FIG. 1A illustrates a program method of a single poly EEPROM using channel hot electron injection.
As illustrated in FIG. 1A, if program voltage +Vp is applied to N-well 1A, a predetermined voltage is induced in floating gate 2a. The predetermined voltage induced in floating gate 2a causes inversion of a channel region of an N-channel Metal Oxide Semiconductor (NMOS) device. Here, the voltage induced in floating gate 2a is determined by a coupling ratio. Then, if predetermined voltage VDS is applied to drain region 3 of the NMOS device, current flows from drain region 3 to source region 4. In this case, as channel hot electrons generated near a drain junction are injected into floating gate 2b, a threshold voltage of the NMOS device is increased.

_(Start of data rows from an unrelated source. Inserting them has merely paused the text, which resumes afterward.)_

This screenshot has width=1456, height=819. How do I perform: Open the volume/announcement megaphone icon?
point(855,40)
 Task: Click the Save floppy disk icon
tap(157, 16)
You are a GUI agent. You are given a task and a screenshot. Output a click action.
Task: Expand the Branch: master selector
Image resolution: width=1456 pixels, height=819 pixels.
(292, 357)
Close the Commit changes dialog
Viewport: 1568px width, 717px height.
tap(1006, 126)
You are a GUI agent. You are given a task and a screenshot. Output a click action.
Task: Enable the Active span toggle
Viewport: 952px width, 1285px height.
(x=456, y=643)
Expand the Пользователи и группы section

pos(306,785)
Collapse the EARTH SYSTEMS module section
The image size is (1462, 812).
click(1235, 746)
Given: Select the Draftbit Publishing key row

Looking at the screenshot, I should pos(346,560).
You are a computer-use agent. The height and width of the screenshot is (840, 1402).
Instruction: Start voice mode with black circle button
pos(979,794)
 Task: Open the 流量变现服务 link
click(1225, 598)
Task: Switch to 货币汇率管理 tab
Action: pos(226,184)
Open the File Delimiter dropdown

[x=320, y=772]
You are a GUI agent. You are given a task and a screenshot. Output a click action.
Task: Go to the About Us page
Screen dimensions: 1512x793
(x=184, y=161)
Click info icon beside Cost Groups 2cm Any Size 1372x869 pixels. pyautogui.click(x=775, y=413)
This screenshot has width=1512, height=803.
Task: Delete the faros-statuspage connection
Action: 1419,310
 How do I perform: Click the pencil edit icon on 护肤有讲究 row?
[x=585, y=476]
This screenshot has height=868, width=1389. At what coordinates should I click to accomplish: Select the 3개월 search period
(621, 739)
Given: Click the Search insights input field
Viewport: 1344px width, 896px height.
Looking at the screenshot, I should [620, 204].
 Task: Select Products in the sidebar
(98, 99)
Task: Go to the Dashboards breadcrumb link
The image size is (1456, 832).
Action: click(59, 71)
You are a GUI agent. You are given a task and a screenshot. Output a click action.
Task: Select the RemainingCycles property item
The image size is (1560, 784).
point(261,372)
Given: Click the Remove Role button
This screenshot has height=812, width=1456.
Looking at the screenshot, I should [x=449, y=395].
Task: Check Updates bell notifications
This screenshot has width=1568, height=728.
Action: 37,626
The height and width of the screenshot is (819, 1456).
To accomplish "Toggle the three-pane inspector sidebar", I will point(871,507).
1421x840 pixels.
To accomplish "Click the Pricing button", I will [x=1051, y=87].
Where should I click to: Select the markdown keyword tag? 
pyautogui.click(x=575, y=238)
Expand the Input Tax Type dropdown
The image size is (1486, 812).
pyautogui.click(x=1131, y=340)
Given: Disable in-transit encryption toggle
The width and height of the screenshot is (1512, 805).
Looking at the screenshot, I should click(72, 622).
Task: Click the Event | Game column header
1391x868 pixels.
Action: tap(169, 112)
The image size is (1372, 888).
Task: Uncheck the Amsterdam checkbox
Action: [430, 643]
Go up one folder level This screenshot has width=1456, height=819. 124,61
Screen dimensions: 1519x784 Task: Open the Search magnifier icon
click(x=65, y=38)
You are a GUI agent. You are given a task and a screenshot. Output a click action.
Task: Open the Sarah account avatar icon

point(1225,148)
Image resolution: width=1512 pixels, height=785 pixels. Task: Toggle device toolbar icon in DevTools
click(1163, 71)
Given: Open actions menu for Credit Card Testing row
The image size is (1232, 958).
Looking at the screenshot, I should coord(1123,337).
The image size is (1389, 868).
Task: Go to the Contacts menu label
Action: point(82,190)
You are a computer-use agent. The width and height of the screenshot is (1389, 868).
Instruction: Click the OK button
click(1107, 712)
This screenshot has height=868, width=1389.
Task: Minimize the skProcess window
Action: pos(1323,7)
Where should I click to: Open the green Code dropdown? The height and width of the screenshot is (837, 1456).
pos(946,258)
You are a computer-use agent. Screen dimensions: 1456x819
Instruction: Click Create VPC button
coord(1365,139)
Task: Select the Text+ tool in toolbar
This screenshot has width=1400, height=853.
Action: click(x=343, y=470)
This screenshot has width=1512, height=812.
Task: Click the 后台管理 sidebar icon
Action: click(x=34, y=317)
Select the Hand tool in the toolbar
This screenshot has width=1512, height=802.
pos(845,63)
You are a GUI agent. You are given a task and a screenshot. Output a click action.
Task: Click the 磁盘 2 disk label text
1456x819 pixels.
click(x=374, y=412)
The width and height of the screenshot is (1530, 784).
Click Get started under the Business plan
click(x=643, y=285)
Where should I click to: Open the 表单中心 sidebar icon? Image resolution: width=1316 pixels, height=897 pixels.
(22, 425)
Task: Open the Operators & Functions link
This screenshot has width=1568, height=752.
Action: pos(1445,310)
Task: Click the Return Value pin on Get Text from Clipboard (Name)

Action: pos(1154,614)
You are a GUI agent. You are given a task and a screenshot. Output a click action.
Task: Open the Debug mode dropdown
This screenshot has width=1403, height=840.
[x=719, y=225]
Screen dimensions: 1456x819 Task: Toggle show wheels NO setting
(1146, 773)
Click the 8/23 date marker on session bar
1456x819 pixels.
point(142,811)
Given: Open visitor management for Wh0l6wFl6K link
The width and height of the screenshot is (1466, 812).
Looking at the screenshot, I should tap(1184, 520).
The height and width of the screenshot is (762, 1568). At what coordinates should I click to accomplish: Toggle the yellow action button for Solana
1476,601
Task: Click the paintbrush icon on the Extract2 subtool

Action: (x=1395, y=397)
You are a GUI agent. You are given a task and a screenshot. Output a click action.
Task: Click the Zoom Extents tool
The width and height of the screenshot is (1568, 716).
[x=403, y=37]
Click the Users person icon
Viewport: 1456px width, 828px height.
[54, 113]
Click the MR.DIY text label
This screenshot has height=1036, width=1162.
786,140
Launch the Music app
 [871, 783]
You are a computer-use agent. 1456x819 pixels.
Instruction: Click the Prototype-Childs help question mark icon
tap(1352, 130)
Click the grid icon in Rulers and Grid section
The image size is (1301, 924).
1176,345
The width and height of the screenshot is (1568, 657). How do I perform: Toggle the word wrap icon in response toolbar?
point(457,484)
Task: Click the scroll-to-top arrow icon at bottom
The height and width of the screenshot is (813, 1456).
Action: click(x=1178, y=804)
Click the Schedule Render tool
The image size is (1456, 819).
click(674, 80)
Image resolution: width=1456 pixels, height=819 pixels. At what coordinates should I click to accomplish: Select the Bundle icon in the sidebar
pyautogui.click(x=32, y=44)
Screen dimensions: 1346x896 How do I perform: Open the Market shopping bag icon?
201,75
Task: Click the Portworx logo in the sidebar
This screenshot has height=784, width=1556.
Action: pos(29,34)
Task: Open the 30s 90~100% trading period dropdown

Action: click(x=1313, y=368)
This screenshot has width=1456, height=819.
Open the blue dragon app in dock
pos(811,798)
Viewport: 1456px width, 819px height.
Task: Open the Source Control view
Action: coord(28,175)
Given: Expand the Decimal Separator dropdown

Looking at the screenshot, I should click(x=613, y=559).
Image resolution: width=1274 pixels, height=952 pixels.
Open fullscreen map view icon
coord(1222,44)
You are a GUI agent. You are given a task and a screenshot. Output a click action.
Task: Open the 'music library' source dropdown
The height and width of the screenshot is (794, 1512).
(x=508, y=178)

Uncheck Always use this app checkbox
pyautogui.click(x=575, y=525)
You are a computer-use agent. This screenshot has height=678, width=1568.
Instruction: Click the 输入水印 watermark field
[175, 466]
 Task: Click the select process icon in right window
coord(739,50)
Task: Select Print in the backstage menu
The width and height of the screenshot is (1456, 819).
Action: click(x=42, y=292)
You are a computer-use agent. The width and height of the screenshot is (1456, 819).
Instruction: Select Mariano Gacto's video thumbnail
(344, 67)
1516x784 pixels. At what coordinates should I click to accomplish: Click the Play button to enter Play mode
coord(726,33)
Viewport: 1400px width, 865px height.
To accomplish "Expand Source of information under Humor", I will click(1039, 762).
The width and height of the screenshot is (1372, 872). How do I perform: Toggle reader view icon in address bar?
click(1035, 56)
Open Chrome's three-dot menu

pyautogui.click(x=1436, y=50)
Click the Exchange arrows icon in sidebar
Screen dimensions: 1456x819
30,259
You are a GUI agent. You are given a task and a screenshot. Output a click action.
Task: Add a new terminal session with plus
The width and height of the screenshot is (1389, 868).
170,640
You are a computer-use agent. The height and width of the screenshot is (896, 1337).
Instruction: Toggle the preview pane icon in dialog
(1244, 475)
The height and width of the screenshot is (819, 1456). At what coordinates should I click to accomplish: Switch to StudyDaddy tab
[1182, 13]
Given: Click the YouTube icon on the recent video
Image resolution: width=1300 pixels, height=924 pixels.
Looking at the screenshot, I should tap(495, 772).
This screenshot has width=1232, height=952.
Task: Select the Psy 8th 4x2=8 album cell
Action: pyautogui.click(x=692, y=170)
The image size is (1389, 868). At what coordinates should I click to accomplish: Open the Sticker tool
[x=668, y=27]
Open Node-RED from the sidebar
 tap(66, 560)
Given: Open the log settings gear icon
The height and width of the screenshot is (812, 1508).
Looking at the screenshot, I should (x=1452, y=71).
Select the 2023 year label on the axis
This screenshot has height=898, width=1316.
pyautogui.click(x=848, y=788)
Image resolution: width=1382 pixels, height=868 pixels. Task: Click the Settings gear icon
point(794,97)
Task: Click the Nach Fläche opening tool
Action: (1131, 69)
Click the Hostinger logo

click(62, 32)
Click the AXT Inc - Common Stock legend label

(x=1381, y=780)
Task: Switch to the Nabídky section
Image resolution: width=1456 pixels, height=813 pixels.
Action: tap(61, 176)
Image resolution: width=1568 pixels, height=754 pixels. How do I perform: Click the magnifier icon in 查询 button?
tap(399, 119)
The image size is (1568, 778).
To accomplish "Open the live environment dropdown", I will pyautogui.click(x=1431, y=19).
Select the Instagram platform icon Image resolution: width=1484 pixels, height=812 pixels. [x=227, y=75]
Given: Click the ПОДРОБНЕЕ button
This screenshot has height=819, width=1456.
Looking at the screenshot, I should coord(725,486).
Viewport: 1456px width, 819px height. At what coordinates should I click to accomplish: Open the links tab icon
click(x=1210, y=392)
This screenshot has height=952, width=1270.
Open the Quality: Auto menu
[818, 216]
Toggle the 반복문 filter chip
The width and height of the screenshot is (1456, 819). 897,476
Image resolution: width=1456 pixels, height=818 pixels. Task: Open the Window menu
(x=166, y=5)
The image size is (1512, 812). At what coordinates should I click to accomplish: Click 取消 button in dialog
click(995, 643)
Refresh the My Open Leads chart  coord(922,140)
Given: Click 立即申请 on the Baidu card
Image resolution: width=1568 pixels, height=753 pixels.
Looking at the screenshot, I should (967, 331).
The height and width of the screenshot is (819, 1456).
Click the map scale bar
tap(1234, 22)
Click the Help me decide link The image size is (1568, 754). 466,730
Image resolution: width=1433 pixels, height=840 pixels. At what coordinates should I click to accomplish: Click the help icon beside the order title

FIG. 1B illustrates an erase method of a single poly EEPROM using Fowler Nordheim (F/N) tunneling.
As illustrated in FIG. 1B, N-well 1 is grounded, and erase voltage +VE is applied to drain region 3 and source region 4 of the NMOS device. With grounded N-well 1, a potential close to a ground level is included in floating gate 2a. Also, with erase voltage +VE applied to drain region 3 and source region 4 of the NMOS device, an electric field is strengthened from drain region 3 and source region 4 of the NMOS device toward floating gate 2b. As electrons in floating gate 2b are moved into drain region 3 and source region 4 under the influence of the electric field, the threshold voltage of the NMOS device is reduced.
FIG. 1C illustrates a reading method of a single poly EEPROM.
As illustrated in FIG. 1C, reading voltage +VR is applied to the N-well 1 and in turn, a predetermined voltage is induced in floating gate 2a by applied reading voltage +VR. A positive drain voltage for a reading operation is applied to drain region 4 of the NMOS device, and source region 4 is grounded. If the NMOS device has a considerably high threshold voltage indicative of a program state in which electrons are injected in floating gate 2b, the NMOS device cannot be turned on even by the predetermined voltage induced in floating gate 2a, and thus, no current flow occurs. On the other hand, if the NMOS device has a considerably low threshold voltage indicative of an erase state in which no electrons are present in floating gate 2b, the NMOS device can be turned on by the predetermined voltage induced in floating gate 2a, and thus, current flow occurs.
Considering endurance characteristics of the above-described single poly EEPROM, electron traps are created in the channel region and the drain/source regions of the NMOS device during program/erase operations. The greater the number of the program/erase operations, i.e., the greater the number of cycles, the greater the number of the electron traps, resulting in a considerable increase in program/erase threshold voltages, more particularly, in an erase threshold voltage.
FIG. 1D is a view illustrating endurance characteristics of the related art.
As illustrated in FIG. 1D, the erase threshold voltage has substantially no variation below 10 cycles, but gradually increases above 10 cycles. Meaning, assuming that a reading voltage is 2.0V, a threshold voltage may exceed 2.0V under the condition of approximately 5,000 to 10,000 cycles. This may cause an operational failure because of a difficulty in making a distinction between a program state and an erase state.